*EXERCISE OBJECTIVE*:
From the line below that contains "札幌看護医療専門学校 (443, 2400)" to the line that contains "車で通学できるハイテク (250, 2022)", repeat every line exactly, both ends included, and nothing else.

*RECORDS FOR THE TASK*:
--- --- ---
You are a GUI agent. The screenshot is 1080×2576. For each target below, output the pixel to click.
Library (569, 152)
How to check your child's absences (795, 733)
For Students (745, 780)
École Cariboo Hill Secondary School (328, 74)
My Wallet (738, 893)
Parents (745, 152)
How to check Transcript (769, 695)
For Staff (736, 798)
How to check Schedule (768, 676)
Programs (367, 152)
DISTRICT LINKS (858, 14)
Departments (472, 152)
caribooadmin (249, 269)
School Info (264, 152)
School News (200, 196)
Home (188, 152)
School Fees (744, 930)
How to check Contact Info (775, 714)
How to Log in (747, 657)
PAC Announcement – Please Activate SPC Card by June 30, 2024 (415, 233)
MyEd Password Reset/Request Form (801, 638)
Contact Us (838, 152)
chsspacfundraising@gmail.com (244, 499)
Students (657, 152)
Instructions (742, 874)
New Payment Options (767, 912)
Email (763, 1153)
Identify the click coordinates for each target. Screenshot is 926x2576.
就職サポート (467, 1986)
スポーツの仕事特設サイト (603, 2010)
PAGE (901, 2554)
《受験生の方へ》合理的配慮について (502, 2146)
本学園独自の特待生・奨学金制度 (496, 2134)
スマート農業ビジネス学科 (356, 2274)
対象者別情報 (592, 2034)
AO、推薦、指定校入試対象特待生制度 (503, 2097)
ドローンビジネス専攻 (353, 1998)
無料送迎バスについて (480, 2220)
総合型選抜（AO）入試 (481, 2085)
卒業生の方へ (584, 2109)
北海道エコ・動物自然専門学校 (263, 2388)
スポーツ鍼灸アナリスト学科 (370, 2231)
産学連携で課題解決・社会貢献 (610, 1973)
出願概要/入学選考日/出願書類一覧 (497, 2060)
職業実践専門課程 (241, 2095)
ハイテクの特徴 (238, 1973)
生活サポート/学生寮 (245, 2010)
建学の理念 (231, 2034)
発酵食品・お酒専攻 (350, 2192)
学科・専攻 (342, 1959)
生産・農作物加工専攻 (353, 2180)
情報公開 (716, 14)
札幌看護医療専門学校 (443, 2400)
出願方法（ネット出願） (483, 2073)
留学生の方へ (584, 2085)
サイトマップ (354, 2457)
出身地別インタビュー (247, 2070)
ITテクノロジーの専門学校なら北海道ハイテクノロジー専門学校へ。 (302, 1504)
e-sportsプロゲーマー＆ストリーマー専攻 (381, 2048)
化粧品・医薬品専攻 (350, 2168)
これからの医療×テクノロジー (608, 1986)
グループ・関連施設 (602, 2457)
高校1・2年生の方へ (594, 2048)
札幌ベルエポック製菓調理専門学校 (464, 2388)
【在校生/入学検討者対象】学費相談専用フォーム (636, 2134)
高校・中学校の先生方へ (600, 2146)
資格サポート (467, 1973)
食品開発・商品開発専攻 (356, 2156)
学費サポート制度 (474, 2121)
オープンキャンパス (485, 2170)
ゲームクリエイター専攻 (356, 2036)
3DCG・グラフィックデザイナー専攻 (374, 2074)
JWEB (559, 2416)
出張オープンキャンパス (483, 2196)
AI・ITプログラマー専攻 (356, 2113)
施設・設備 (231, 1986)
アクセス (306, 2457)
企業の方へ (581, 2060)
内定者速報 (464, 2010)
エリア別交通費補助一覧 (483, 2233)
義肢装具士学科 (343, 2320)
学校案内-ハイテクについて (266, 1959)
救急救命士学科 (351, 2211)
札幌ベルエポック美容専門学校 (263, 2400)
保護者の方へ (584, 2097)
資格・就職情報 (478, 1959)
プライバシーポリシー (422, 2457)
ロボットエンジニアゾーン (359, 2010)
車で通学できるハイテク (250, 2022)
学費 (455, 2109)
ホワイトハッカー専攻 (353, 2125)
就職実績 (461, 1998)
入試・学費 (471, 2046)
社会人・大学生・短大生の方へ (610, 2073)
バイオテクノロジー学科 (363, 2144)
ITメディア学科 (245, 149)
--- --- ---
*ANSWER SPACE*:
札幌看護医療専門学校 (443, 2400)
出願方法（ネット出願） (483, 2073)
留学生の方へ (584, 2085)
サイトマップ (354, 2457)
出身地別インタビュー (247, 2070)
ITテクノロジーの専門学校なら北海道ハイテクノロジー専門学校へ。 (302, 1504)
e-sportsプロゲーマー＆ストリーマー専攻 (381, 2048)
化粧品・医薬品専攻 (350, 2168)
これからの医療×テクノロジー (608, 1986)
グループ・関連施設 (602, 2457)
高校1・2年生の方へ (594, 2048)
札幌ベルエポック製菓調理専門学校 (464, 2388)
【在校生/入学検討者対象】学費相談専用フォーム (636, 2134)
高校・中学校の先生方へ (600, 2146)
資格サポート (467, 1973)
食品開発・商品開発専攻 (356, 2156)
学費サポート制度 (474, 2121)
オープンキャンパス (485, 2170)
ゲームクリエイター専攻 (356, 2036)
3DCG・グラフィックデザイナー専攻 (374, 2074)
JWEB (559, 2416)
出張オープンキャンパス (483, 2196)
AI・ITプログラマー専攻 (356, 2113)
施設・設備 (231, 1986)
アクセス (306, 2457)
企業の方へ (581, 2060)
内定者速報 (464, 2010)
エリア別交通費補助一覧 (483, 2233)
義肢装具士学科 (343, 2320)
学校案内-ハイテクについて (266, 1959)
救急救命士学科 (351, 2211)
札幌ベルエポック美容専門学校 (263, 2400)
保護者の方へ (584, 2097)
資格・就職情報 (478, 1959)
プライバシーポリシー (422, 2457)
ロボットエンジニアゾーン (359, 2010)
車で通学できるハイテク (250, 2022)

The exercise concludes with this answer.